患者さんの今まであった生活を支える緩和ケアにとって、病棟での入院療養だけでは不十分だと感じ始め、「デイセンター」の役割について折々考えてきました。緩和ケアを必要とする人が集う「デイホスピス」という言葉があります。
日本ではまだなじみがない言葉ですが、イギリスでは、ホスピスというとホスピス病棟ではなく、「デイホスピス」を指すぐらいになっています。日帰りで、緩和ケアを必要とする人たちが来て日中を過ごして帰っていくところ。
2003年4月、当院に土地を提供し協力してくださっていた地主さんが末期癌とわかり、数ヶ月当院に入院し亡くなられました。急なことでした。そして地主さんが住まわれていた古い家が空いて、そこを使わせていただけることになったのです。この地域に典型的な民家の造りはそのままにして、雨漏りのする屋根瓦と床と畳を新しくしました。この7月、新しくなった木造の民家は、障害児者の支援費を利用してのデイサービス事業所としての指定を受けました。名前は、地主さんの家の屋号をいただいて、デイセンター「庄左ヱ門」。
内科の診療所を始めてみて知ったのは、高齢者を支えることの大切さでした。介護保険が始まり、外来ホールのスペースを利用して高齢者のデイケア事業所の指定を受けました。高齢者のデイケアを行ってくるなかで、介護保険の対象にならない65歳以下の看護、介護を必要とする方のデイ、障害児者のデイの必要性を知らされ、ニーズを満たす場がこの地域にまだまだないことを知りました。そして、デイホスピスの役割を担うデイセンターがあって、入院している患者さんの病状が落ち着いていて、ちょっと病室からでて日中を過ごせる場としてのデイセンターにもなれたらいい。まずはできるところからと、今ある制度を利用して支援費制度でのデイサービスを始めました。
今後、デイセンターで何をするのか。気功教室のほか何をするのか、一つ、二つプログラムを増やしながら取りかかってみたいと思っています。多くの人の集いの場になってほしく、欲張って、飲食店営業許可もとりました。喫茶「庄左ヱ門」の誕生です。マンパワーの関係上、まずは毎週金曜日のみのオープンです。
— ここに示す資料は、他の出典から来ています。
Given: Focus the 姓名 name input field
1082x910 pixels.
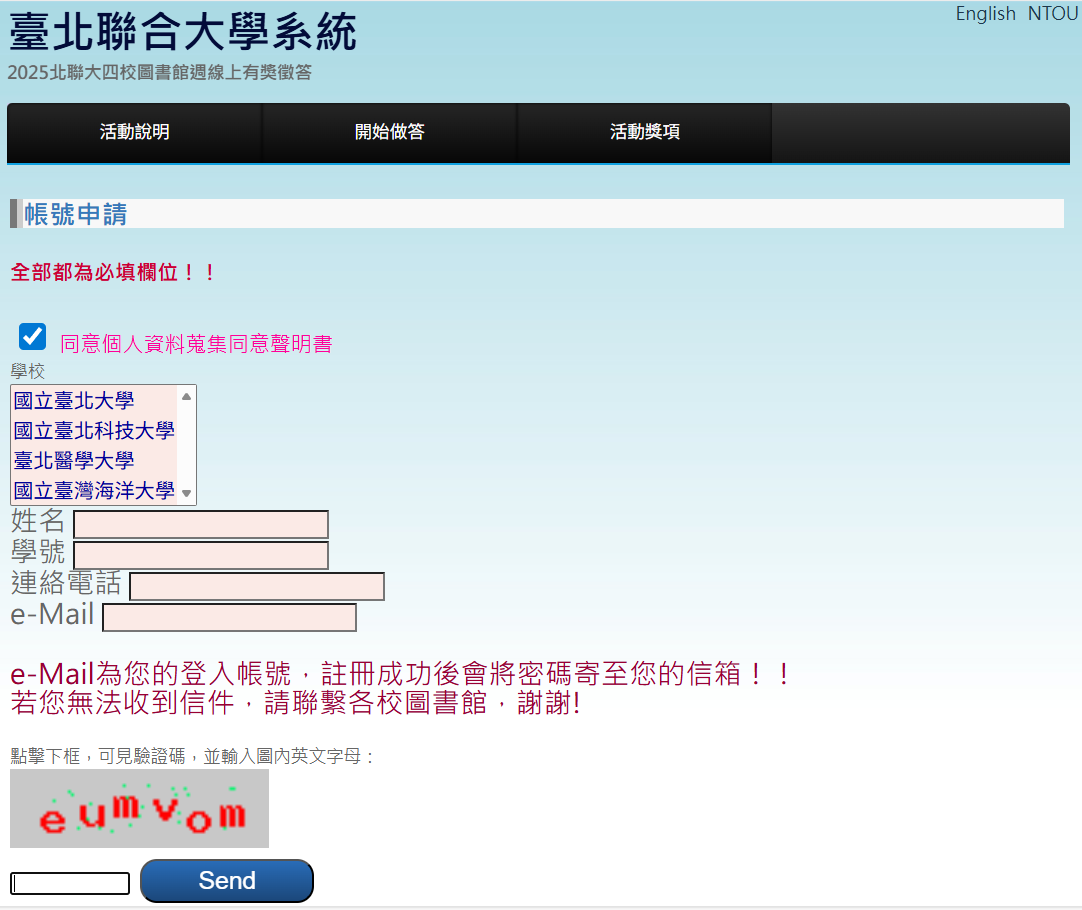Looking at the screenshot, I should point(201,525).
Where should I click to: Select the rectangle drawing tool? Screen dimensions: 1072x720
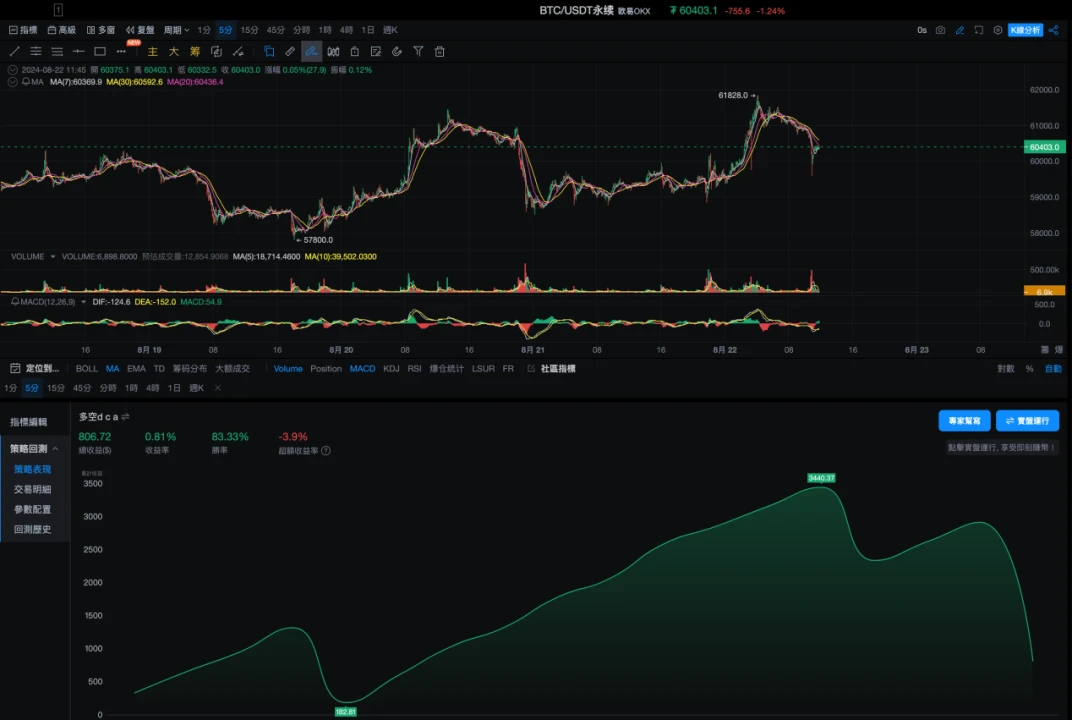(x=100, y=51)
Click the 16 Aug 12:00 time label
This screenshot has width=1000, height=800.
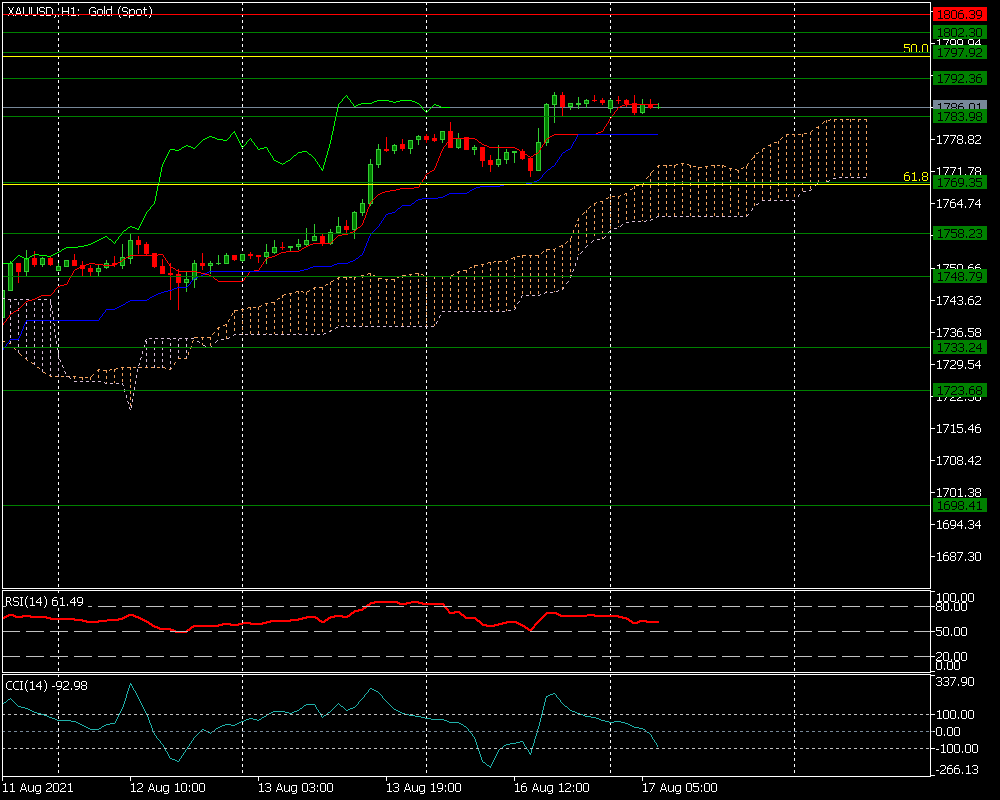pyautogui.click(x=550, y=787)
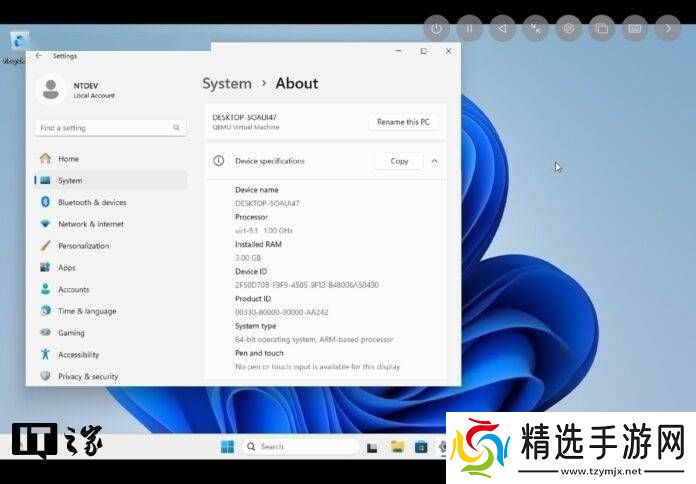The width and height of the screenshot is (696, 484).
Task: Open the Windows Start menu
Action: [227, 447]
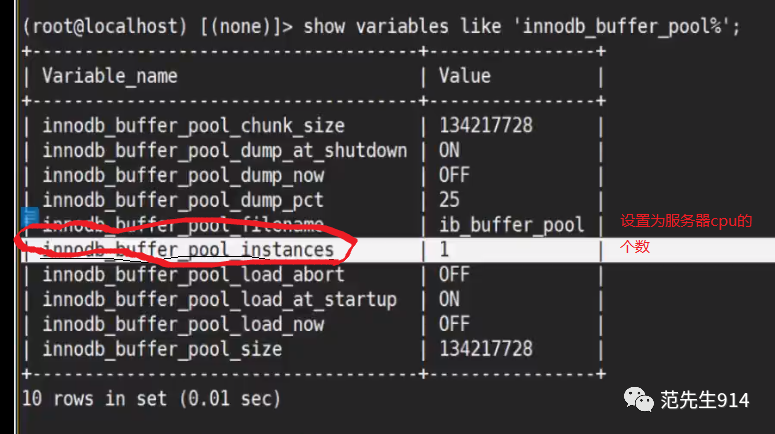Click the innodb_buffer_pool_dump_now variable
775x434 pixels.
[183, 175]
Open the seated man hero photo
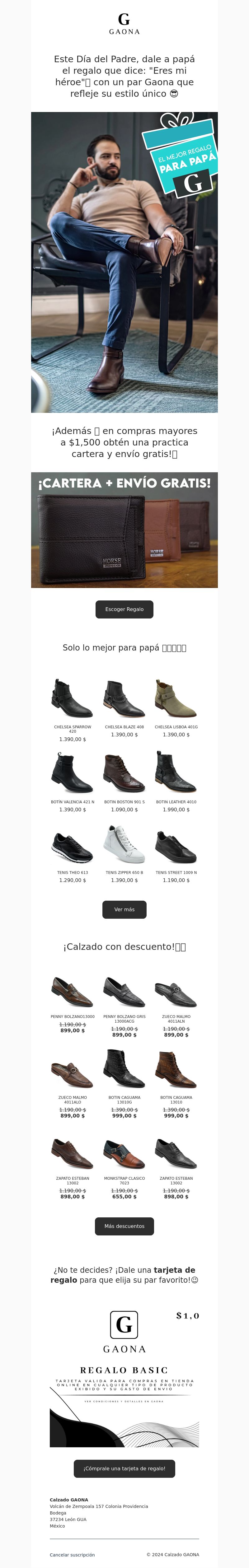The height and width of the screenshot is (1568, 249). (x=124, y=262)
医療や介護の支えが必要な方たちが集まれるデイセンターは必要ですが、同時に、健康な、ふつうの人間が行きたい、行って楽しいと思う場所にしたい。
高齢者も、障害者も、病気の人も、健康な人間も、限りあるこの世で、命の不思議さ大切さを共にできる場づくりをしたいと思っています。 どうぞよろしくお願い致します。